Whenever we begin a new relationship, there appear to be certain games that many of us play, consciously or unconsciously. It can be maddening.
It was my first experience with this; I was so excited about a new relationship that had been going on for two months. I accidentally called the wrong number, and the conversation started. For some reason, there was something sensuous about her voice, and it was infectious; the daydreaming started based on a tone of voice and a conversation.
Meeting her for the first time was magical; she was a hit; in fact, she was more amazing than I could ever imagine; it was not difficult to fall for a woman so stunning.
We went out a couple of times, and we were in a steady relationship within the month. There were times I felt fear; what if I said or done anything wrong that would turn her off, so I listened and tried to provide the things she said she liked. There were qualities about me that I was afraid to express, but I thought it necessary to hold back until I was comfortable enough to share.
It’s the question that keeps so many of us from pursuing our hearts and our feelings, the ‘what ifs’.
Yeah, I said it, “I love you!” it came out of me like a bolt of lightning, and I felt this energy when she said it back to me, gosh, so this is what love feels like?

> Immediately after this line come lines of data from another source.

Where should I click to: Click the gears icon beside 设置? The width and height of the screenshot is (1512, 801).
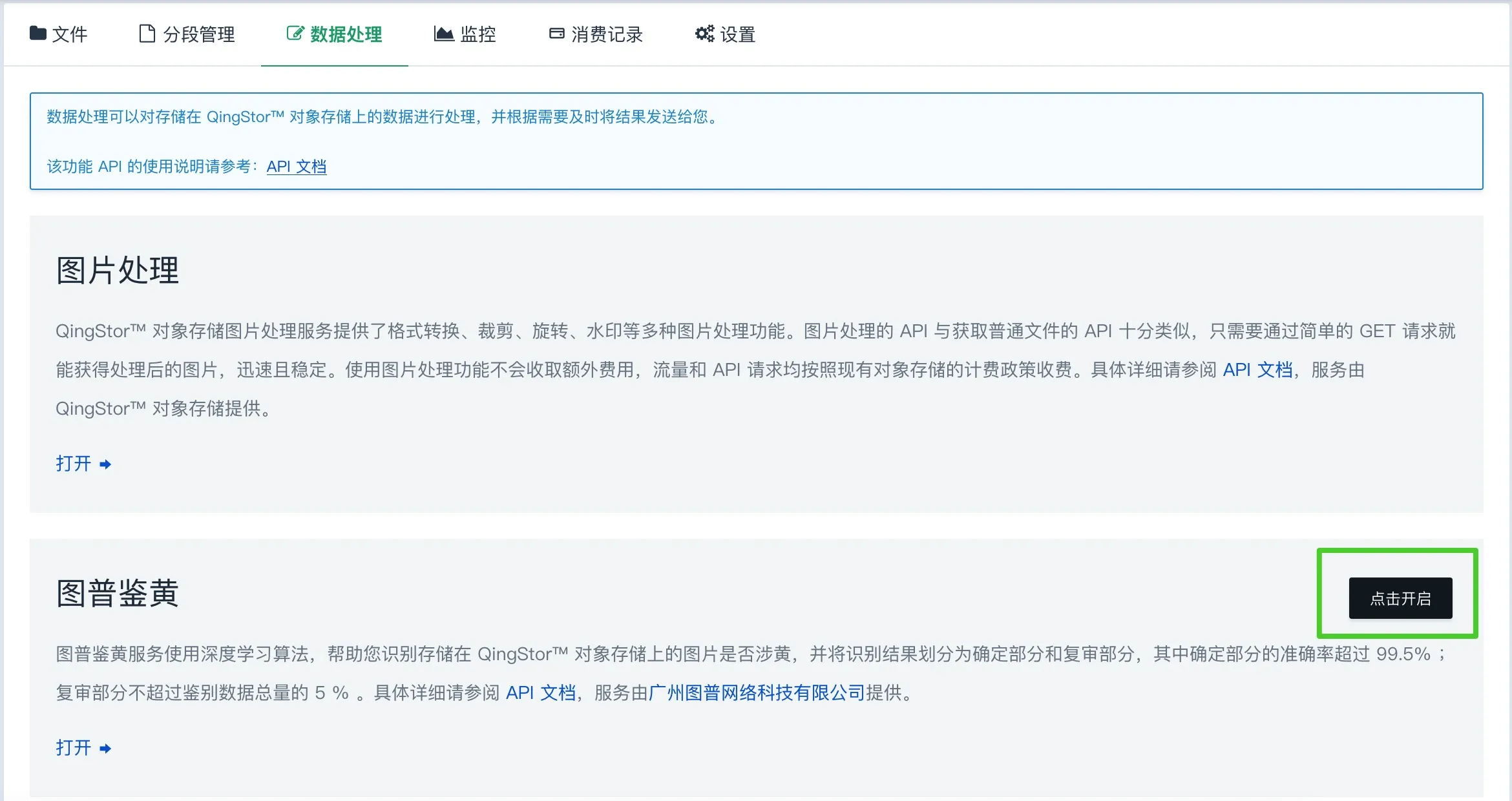tap(704, 33)
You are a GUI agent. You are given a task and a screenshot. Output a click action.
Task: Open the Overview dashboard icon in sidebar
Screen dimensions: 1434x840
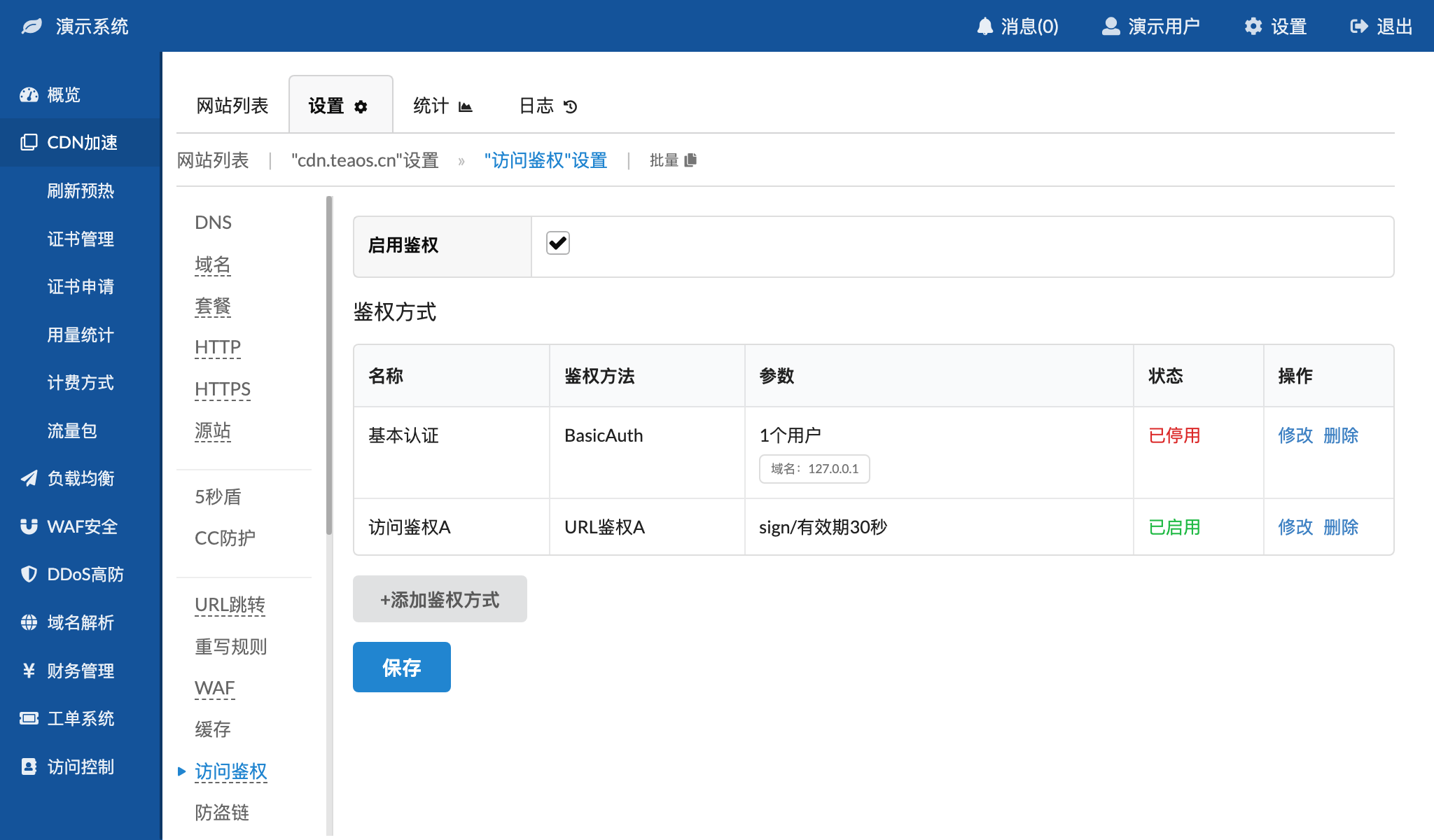pyautogui.click(x=29, y=94)
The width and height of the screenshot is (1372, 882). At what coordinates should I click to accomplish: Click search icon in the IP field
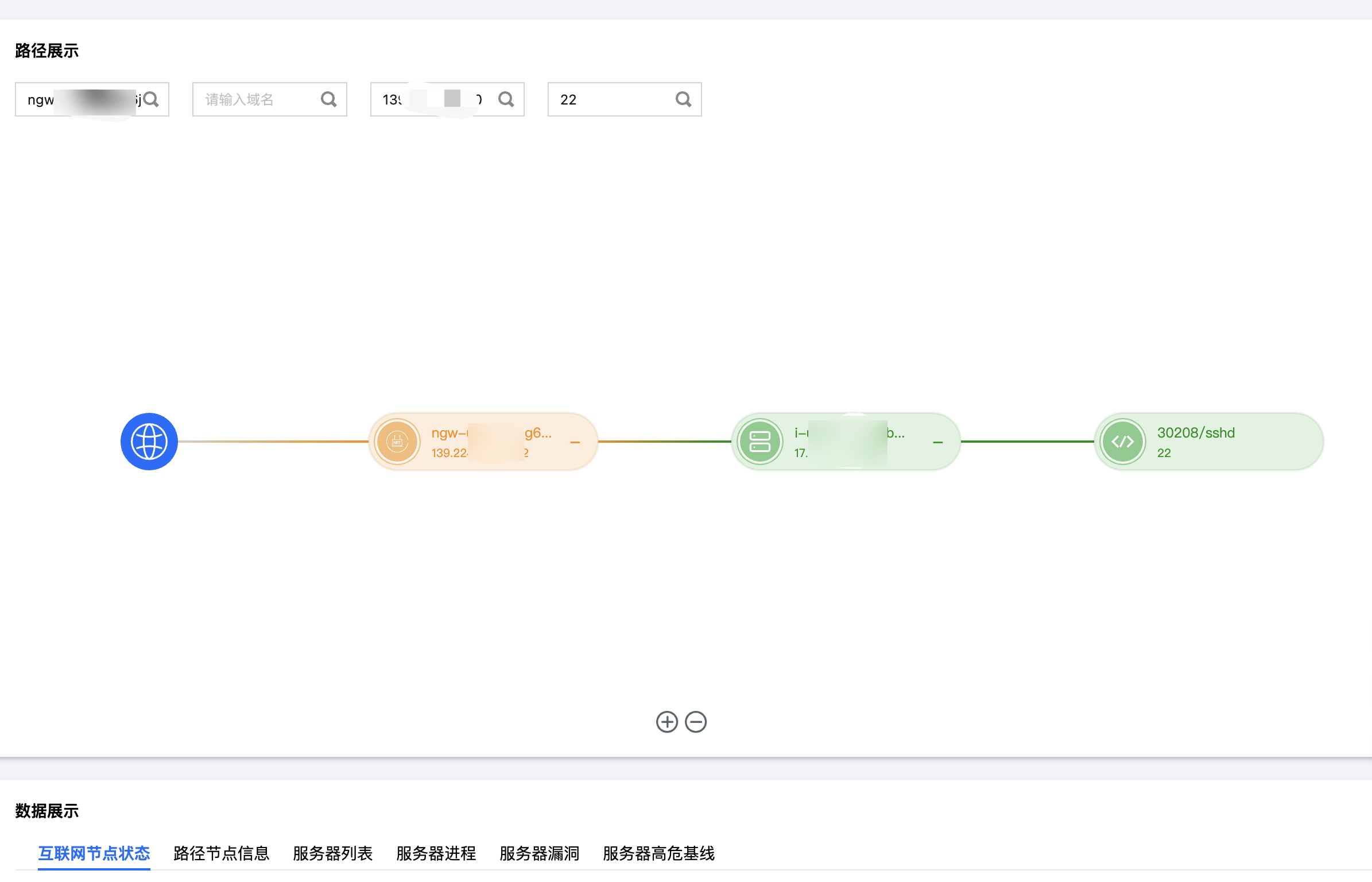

We had our first argument, something ridiculous in my book, but just like that, after a couple of months, my first love was gone. I was beside myself, asking questions of friends who advised not to go after her, it would send the wrong message, some said ‘to go for it, write a letter, send a note of apology even if you think you did nothing wrong; what was I supposed to do? The pain was unbearable.
Games People Play
I don’t have the answers even after many years of my first heartbreak. Still, I find the whole thing intriguing. After all, we’re so often concerned with our own self-protection that we may end up sabotaging a relationship’s real potential because we are afraid of being ourselves. We’re so concerned about being hurt; we deny the possibility of the reality to be happy. I’d call it self-sabotaging, but that’s too dramatic. I’m not always certain people make these decisions consciously, either; it may very well be an unconscious reaction or behaviour, occurring “at the moment.”
Now that I look back at my reaction to hurt, I wonder why I could not just be myself, speak my truth and leave it alone, let the chips fall where they may. We should be governed by our passions and desires, and the right person is out there. We do not have to force or pretend to be who we are not. I wish that we could be honest with ourselves, be honest with others in our lives and put an end to such games, but the games will continue as long as we are afraid of rejection, failure and heartbreak.